Michael Servetus: On the Holy Spirit
An annotated translation of The Restoration of Christianity (Christianismi Restitutio)
Book 5 on the Divine Trinity
Translated by Peter Zerner, Peter Hughes, and Lynn Gordon Hughes
Michael Servetus (c.1506-1553), denounced by many of his contemporaries as an arch-heretic and celebrated by others as a martyr for the cause of religious freedom,
escaped from imprisonment by the Inquisition in France, only to be convicted of blasphemy by the Swiss Protestants and executed by being burned at the stake.
The sequence of events leading to Servetus’s death began with his publication of a theological work he had long been composing in secret, The Restoration of Christianity.
Though the book was so thoroughly suppressed that only three copies survived, handwritten copies of one three-page passage began to circulate in the seventeenth century.

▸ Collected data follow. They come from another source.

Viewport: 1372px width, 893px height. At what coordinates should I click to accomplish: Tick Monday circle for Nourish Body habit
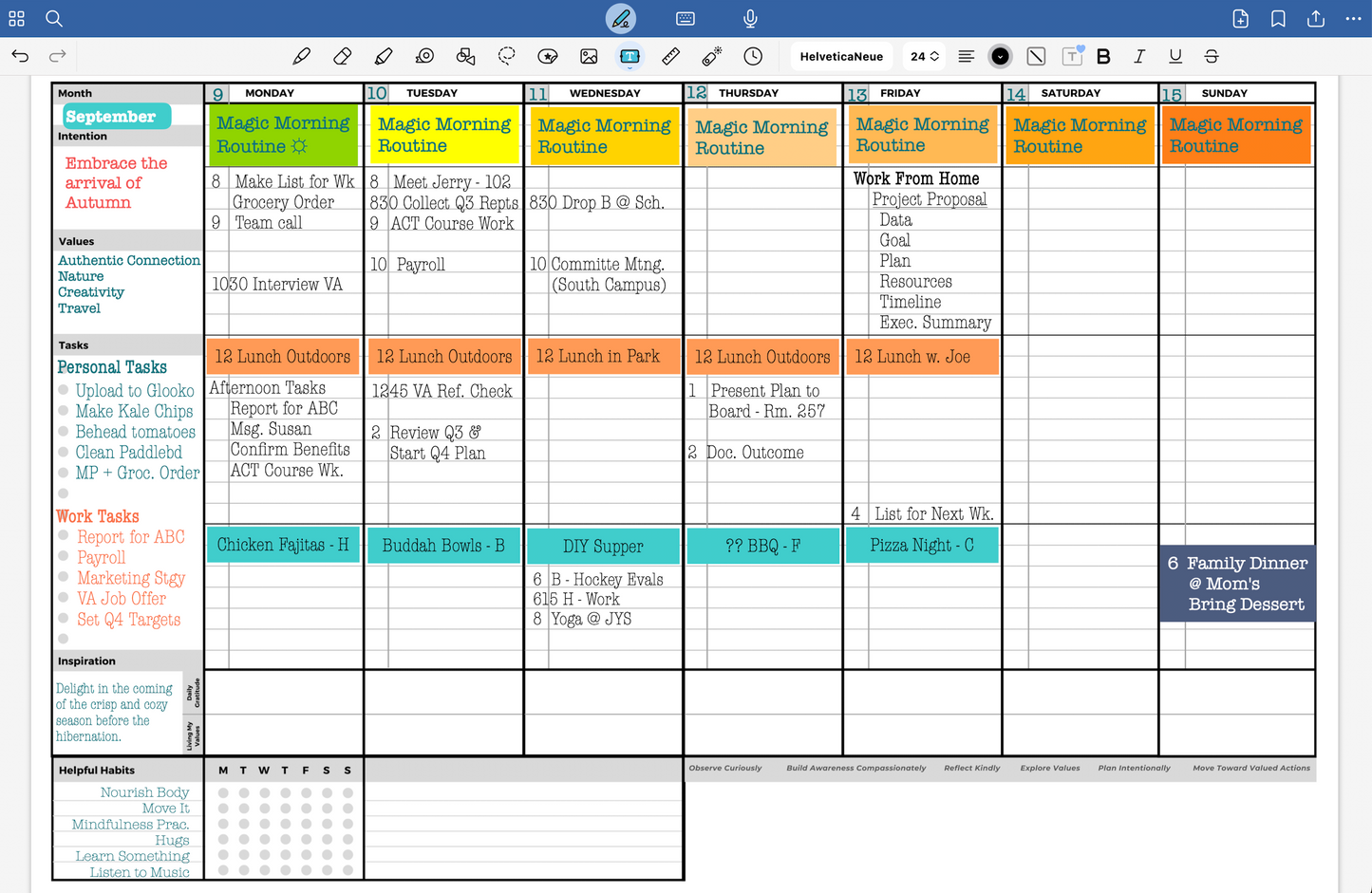pyautogui.click(x=224, y=792)
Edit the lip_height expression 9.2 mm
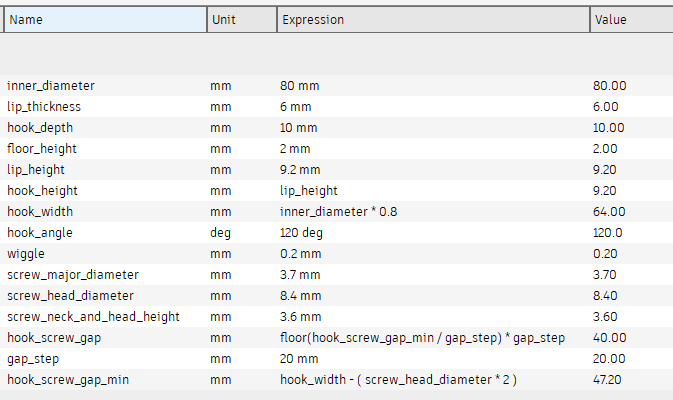 (300, 170)
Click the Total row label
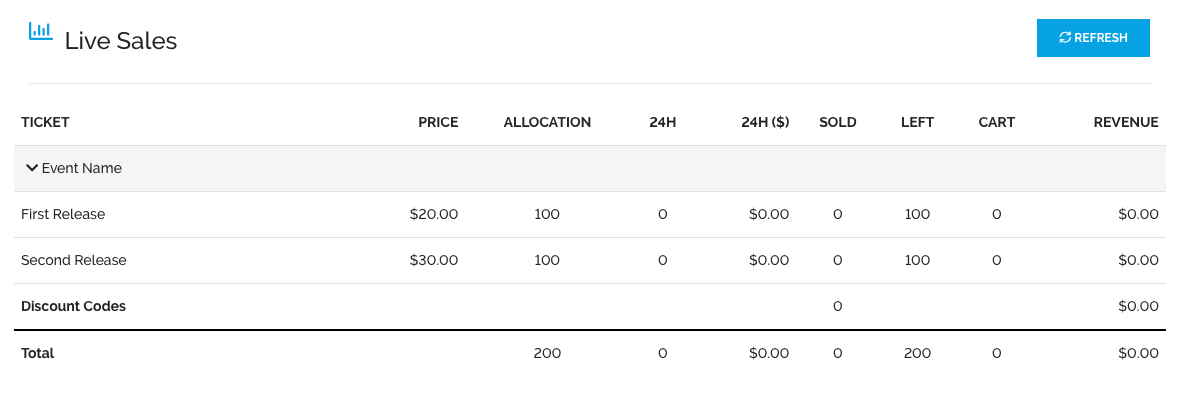Viewport: 1181px width, 413px height. pyautogui.click(x=37, y=353)
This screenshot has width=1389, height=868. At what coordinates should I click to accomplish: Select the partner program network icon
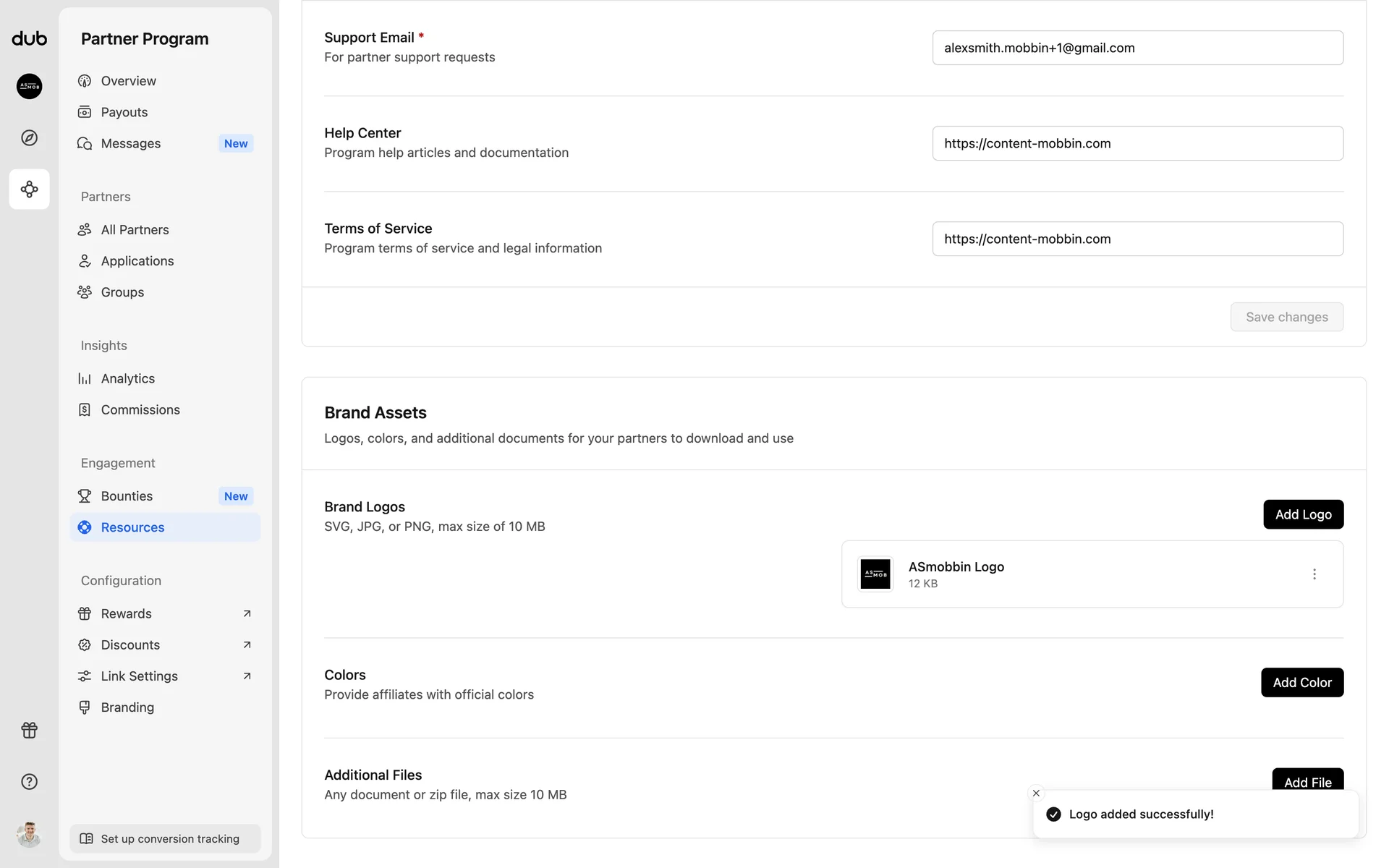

For as part of his depiction of the activity of the Holy Spirit, Servetus — a medical doctor as well as a theologian —
presented new and ground-breaking anatomical and physiological information. Seventy-five years before William Harvey presented his description of the circulation of the blood,
Servetus became the first European to publish an accurate description of the path of the blood through the heart and lungs.
This book, the third volume in a series, contains an annotated translation of book 5 of the first part of Restoration: "On the Divine Trinity,"
which includes the famous passage on the pulmonary transit.
Two appendixes discuss how Servetus did and did not differ from the medical orthodoxy of his day, and explore his place in the history of medicine.
But Servetus’s contribution to medical science is only a small part of this book.
Just as revolutionary is his vision of a universe in which everything partakes of the substance of God, and human beings have the potential to become divine.